Sunday 2 in Ordinary Time: Agents for Christ

Isaiah 49: 3, 5-6
1 Corinthians 1: 1-3
John 1: 29-34

During a recent conversation with several brother priests, one priest wisely noted the obvious but with a certain grave concern: “There’s nothing out there which supports religion.” How true, or at least it appears that way. The Church has been under criticism and outright attack the last several years. Some of it certainly justified but some of it is exaggerated and unfair. We live with a generation of young Catholics, generally in their 20’s and 30’s, for whom religion and Catholicism in particular, is simply not a high priority. They aren’t bad people but mostly speaking, they are simply indifferent to anything more than the minimum when it comes to practicing their faith. I hold back a bit here because generalizing can be unfair.  There are also inspiring young adults today who are deeply committed to their faith.

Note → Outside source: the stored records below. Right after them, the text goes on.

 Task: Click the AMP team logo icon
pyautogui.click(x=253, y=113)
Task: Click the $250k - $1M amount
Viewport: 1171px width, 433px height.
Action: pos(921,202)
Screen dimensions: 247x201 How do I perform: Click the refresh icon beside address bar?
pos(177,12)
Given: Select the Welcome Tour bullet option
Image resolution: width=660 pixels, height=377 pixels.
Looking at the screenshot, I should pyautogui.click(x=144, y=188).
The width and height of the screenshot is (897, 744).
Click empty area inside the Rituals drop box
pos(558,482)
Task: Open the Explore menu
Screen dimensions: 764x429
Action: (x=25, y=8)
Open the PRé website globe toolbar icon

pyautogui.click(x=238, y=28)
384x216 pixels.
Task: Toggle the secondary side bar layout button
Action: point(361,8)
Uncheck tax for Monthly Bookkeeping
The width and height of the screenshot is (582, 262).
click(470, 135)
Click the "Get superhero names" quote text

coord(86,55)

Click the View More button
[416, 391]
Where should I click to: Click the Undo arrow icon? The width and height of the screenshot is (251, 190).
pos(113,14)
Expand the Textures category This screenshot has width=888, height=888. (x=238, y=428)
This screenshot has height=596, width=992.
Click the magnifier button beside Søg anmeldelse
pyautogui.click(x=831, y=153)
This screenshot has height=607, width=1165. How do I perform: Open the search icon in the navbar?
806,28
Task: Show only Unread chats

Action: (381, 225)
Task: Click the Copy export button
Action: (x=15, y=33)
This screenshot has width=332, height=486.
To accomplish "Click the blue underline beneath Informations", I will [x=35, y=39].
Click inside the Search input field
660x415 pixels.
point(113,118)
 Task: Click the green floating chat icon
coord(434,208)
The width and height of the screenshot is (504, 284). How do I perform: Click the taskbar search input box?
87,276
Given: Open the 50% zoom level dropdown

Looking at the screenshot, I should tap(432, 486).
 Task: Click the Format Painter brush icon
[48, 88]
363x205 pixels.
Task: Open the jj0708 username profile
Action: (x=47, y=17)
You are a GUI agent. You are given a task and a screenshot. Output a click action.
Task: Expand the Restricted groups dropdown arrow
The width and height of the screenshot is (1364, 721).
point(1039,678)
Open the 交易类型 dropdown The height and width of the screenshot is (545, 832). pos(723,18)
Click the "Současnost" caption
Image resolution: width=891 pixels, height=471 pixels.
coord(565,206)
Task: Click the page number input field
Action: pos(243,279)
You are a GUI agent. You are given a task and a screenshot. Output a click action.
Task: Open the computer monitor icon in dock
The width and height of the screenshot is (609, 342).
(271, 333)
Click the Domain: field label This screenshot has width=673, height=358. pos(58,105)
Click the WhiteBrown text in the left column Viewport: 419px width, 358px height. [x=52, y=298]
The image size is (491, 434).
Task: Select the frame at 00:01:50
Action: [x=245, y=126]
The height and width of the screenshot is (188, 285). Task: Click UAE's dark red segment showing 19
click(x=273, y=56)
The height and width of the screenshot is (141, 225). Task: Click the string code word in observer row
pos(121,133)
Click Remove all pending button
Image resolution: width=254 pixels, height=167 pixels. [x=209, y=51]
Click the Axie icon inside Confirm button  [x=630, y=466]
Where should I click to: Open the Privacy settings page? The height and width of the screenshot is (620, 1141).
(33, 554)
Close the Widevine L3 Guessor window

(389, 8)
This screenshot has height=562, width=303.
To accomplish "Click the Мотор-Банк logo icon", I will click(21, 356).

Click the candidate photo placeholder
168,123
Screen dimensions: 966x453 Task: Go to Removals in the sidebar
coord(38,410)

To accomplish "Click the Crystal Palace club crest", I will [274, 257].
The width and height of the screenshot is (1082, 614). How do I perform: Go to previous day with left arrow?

But for many others, to miss Mass on Sunday carries barely any tinge of guilt and they may attend Church only when it is convenient or if “nothing better” absorbs their time. It would take a great deal of time to analyze the reasons for this, as many already have, but it is a fact of great concern and we all need to keep a constant check on our own level of commitment and try to assess what more can be done to attract those on the far end of the Church.

Faith and the voice of faith in the market place of life is much like John the Baptist found himself as, “A voice in the wilderness.” All is certainly not lost because Christ remains forever with his Church but more and more it is essential that we Christians take a pro-active stand.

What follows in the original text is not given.